Work instruction:
Transcribe every line of the material below without change, apart from dropping the pictures.

=== Records for the task ===

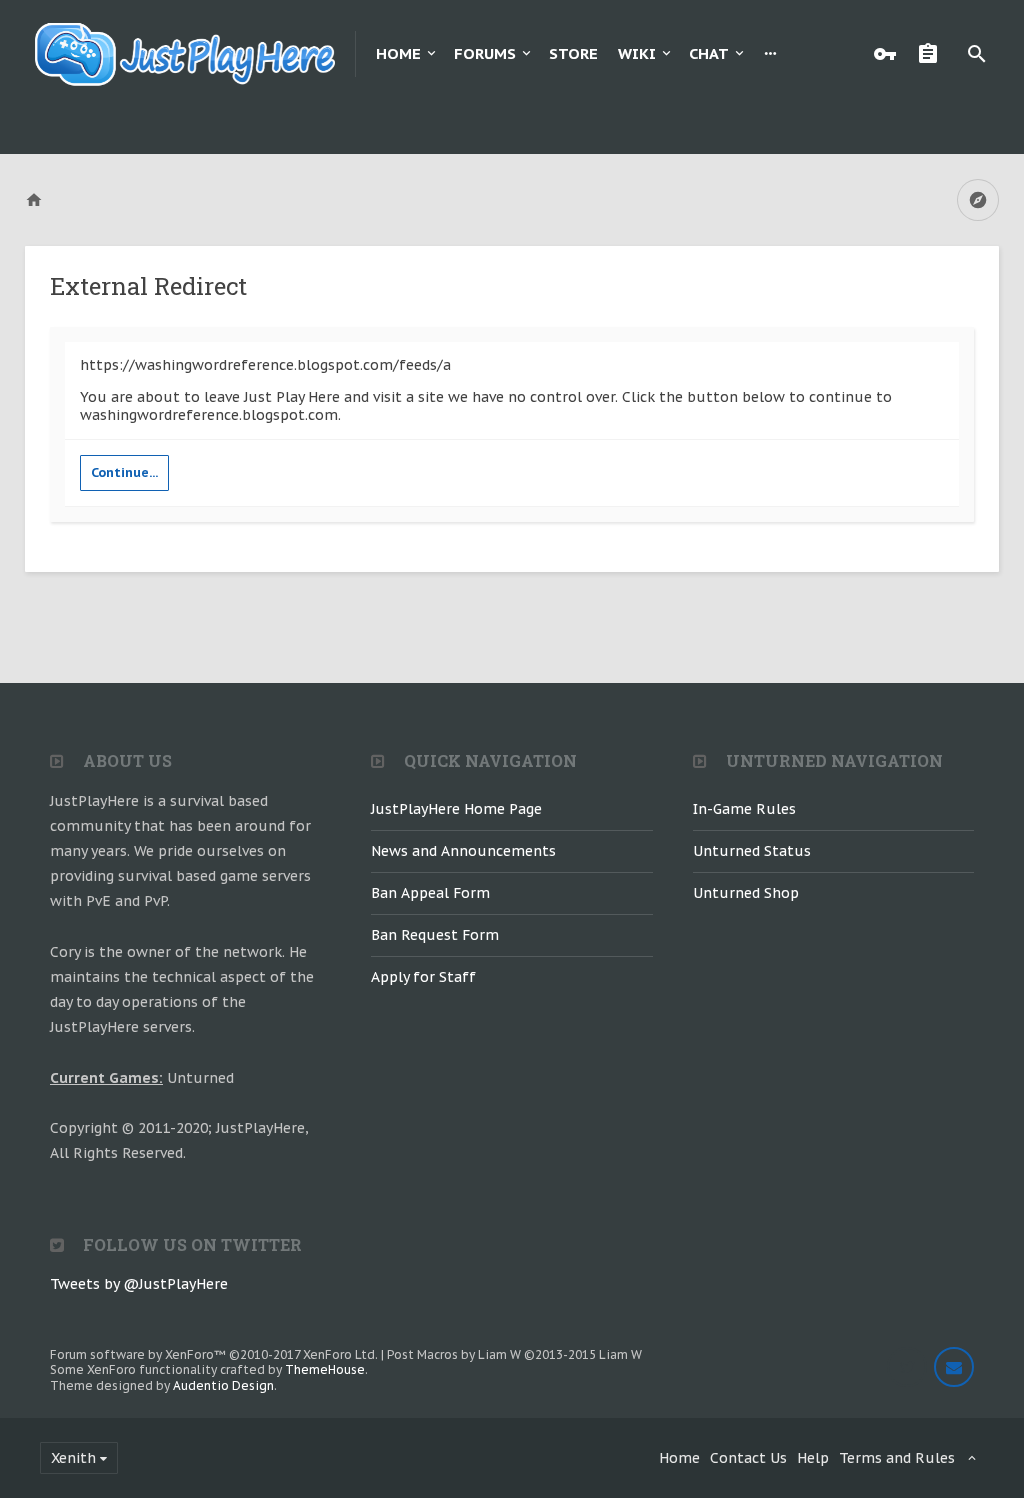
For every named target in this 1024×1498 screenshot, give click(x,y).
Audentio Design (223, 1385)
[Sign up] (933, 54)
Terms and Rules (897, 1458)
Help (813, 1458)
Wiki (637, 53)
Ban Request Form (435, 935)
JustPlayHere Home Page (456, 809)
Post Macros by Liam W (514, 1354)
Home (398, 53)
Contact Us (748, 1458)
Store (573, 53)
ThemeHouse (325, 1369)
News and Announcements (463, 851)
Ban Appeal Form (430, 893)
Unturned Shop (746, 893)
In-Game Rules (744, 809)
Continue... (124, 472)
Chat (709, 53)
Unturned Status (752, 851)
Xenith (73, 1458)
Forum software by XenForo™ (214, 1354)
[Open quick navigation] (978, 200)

===

Task result:
For every named target in this 1024×1498 screenshot, give click(x,y).
Audentio Design (223, 1385)
[Sign up] (933, 54)
Terms and Rules (897, 1458)
Help (813, 1458)
Wiki (637, 53)
Ban Request Form (435, 935)
JustPlayHere Home Page (456, 809)
Post Macros by Liam W (514, 1354)
Home (398, 53)
Contact Us (748, 1458)
Store (573, 53)
ThemeHouse (325, 1369)
News and Announcements (463, 851)
Ban Appeal Form (430, 893)
Unturned Shop (746, 893)
In-Game Rules (744, 809)
Continue... (124, 472)
Chat (709, 53)
Unturned Status (752, 851)
Xenith (73, 1458)
Forum software by XenForo™ (214, 1354)
[Open quick navigation] (978, 200)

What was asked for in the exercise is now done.